The strategy its bureaucrats have settled on seems to be rooted in finding fault with Amazon’s treatment of its third-party sellers. The punches aren’t landing, however, and they’re not landing because they’re contradictory. Basically the FTC is arguing with itself.
To see why, consider the FTC’s initial lament that Amazon looms so large in an online sales market that it created. The number arrived at was 38 percent of market share. Please keep that number in mind as you read on.
It’s important because in failing to shift public opinion with its 38 percent revelation, the FTC has once again tacked to the treatment of third-party sellers eager to profit from Amazon’s heft in the online space. Which is kind of the point. Or should be.
The simple truth is that lots of third-party sellers want to feature their wares on Amazon. Which is logical. If your goal is to sell products and services, it’s best if you go where the shoppers are. Get it? Third party sellers do, but apparently the FTC doesn’t.
A report from the Wall Street Journal indicates that the FTC is worked up about Amazon’s “requirement that sellers offer their goods at their lowest price on Amazon.com.” Unknown is where the problem is. For third-party seller or Amazon.
To see why, stop and think about Walmart. Why can it offer “everyday low prices”? It can because it makes up in volume what it gives back in lower prices per unit sold. Which is just a reminder that even if Amazon didn’t require that third-party sellers offer the lowest price on Amazon, they would much more often than not do so of their own volition. As evidenced by Amazon’s heft, the potential to sell in bulk is what enables the offering of lower prices.
Contrast that with third-party sellers offering up products at their own physical or online stores. Why would it offer the lowest prices at two locales where the volume of sales would be so much lower? They most likely wouldn’t, and they wouldn’t for the same reason they would offer the lowest prices on Amazon: third-party sellers can’t generate the volume necessary to support the lowest prices at their own stores or websites.
It’s all a reminder that while Amazon’s demands of third-party sellers are wholly logical, most often the Seattle giant wouldn’t need to make the demand. Amazon is where the lowest prices make the most economic sense.

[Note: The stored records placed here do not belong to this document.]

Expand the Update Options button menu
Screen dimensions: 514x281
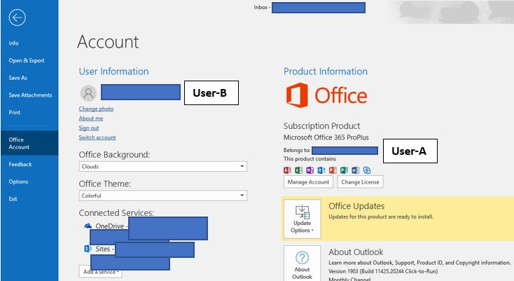(303, 219)
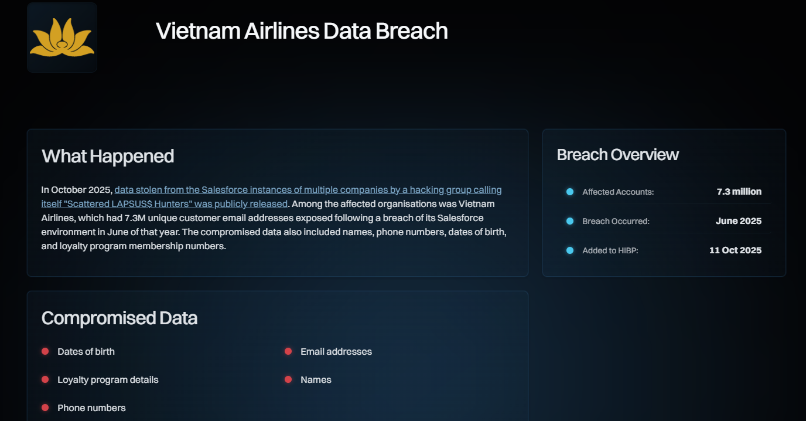Click the Compromised Data heading
This screenshot has height=421, width=806.
[119, 318]
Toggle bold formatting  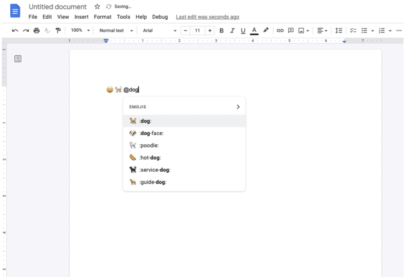click(x=221, y=30)
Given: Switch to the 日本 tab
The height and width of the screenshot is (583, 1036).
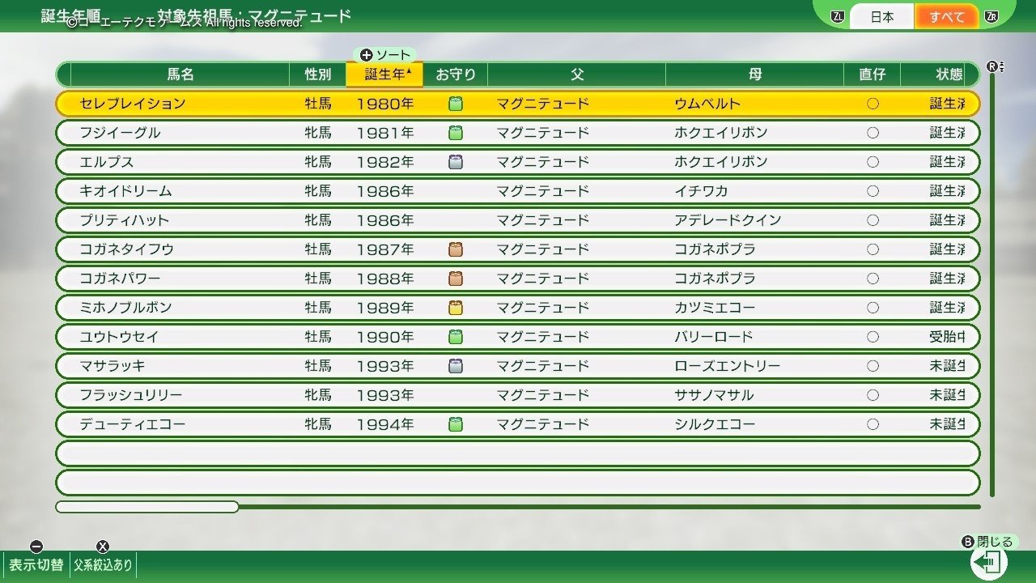Looking at the screenshot, I should (881, 15).
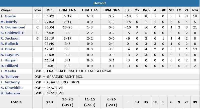Viewport: 200px width, 110px height.
Task: Open J. Anthony player link
Action: tap(10, 82)
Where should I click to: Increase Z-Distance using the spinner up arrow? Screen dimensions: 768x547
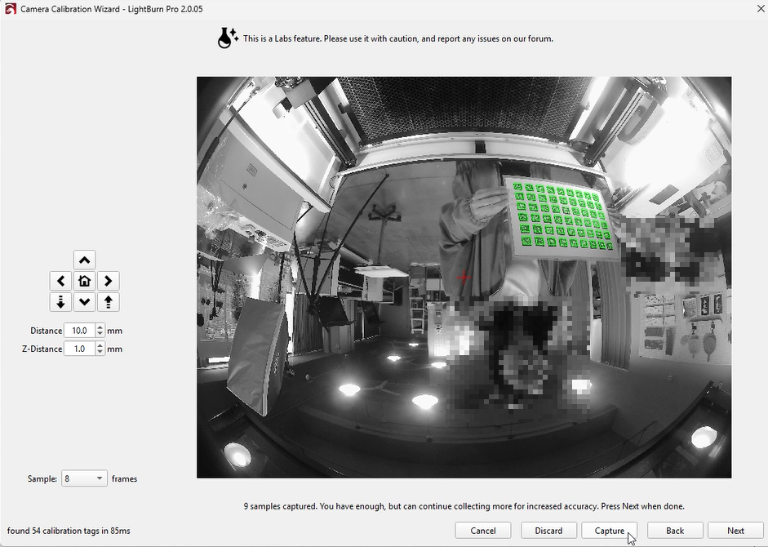click(100, 345)
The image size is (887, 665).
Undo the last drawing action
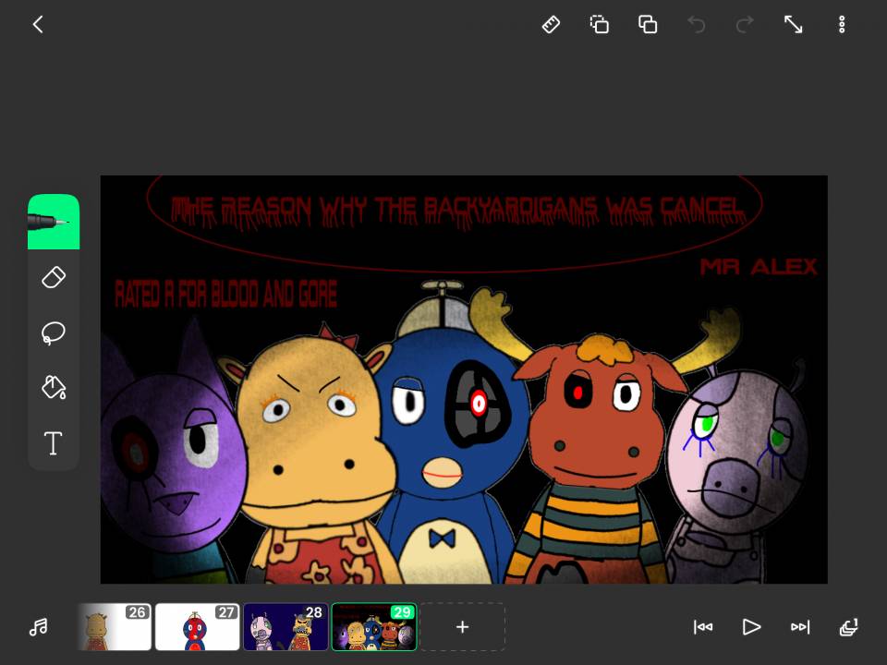(697, 25)
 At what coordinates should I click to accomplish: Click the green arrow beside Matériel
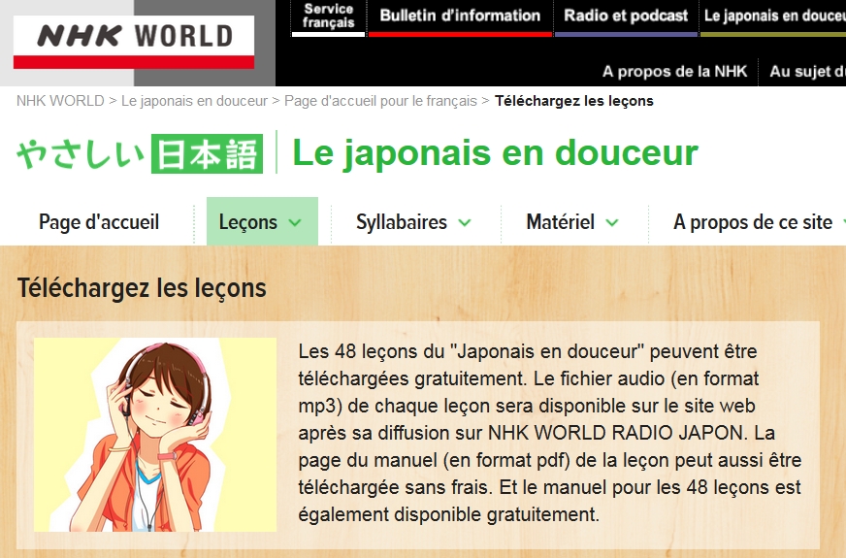coord(612,223)
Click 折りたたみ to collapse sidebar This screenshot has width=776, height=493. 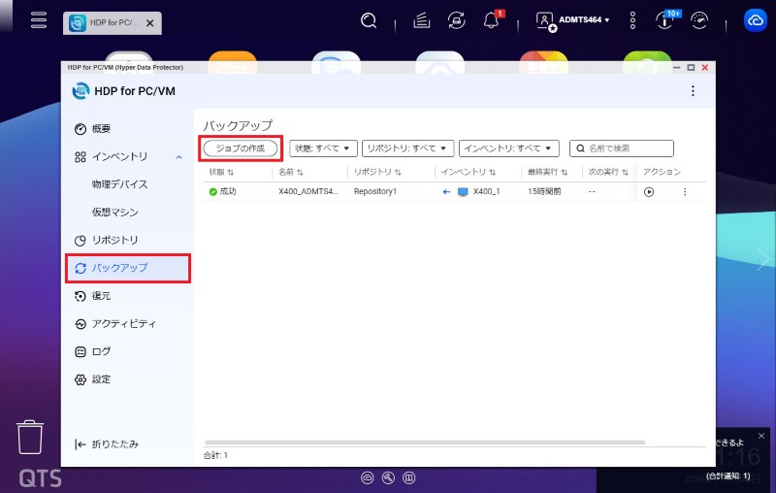[107, 444]
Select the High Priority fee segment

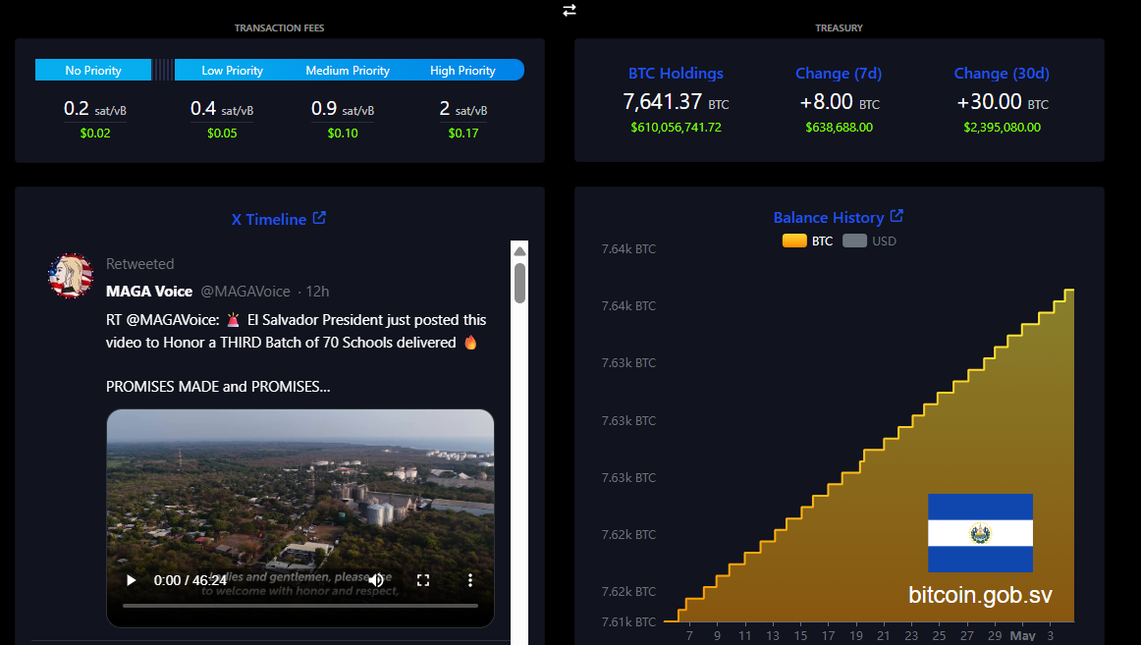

Still, it’s essential to address the logic underlying Amazon’s demands. And they are logical. If anyone doubts this, imagine running your own business only for someone to show up in search of shelf space. If so, you better believe you’re doing to demand the best prices for your customers. Really, what business would give up shelf space (or search space) only to be undercut? No thanks. In criticizing Amazon, the FTC is demanding that rather than prosper, Amazon harm itself and its sales.
Which brings us to the contradiction, admittedly one of many. The FTC’s claim about its third-party seller demands is that Amazon is forcing those third parties to raise prices on consumers by demanding that they remain lower on Amazon. Except that the FTC has long claimed that with 38 percent market share, Amazon handles a dominant number of online transactions as is.
Ok, which is it? Is Amazon dominant or not? If it is as the FTC claims, then by definition Amazon’s demands of its third-party sellers bring about lower consumer prices precisely because most buyers come to Amazon. The FTC’s accusations are contradictory precisely because antitrust law is. Always.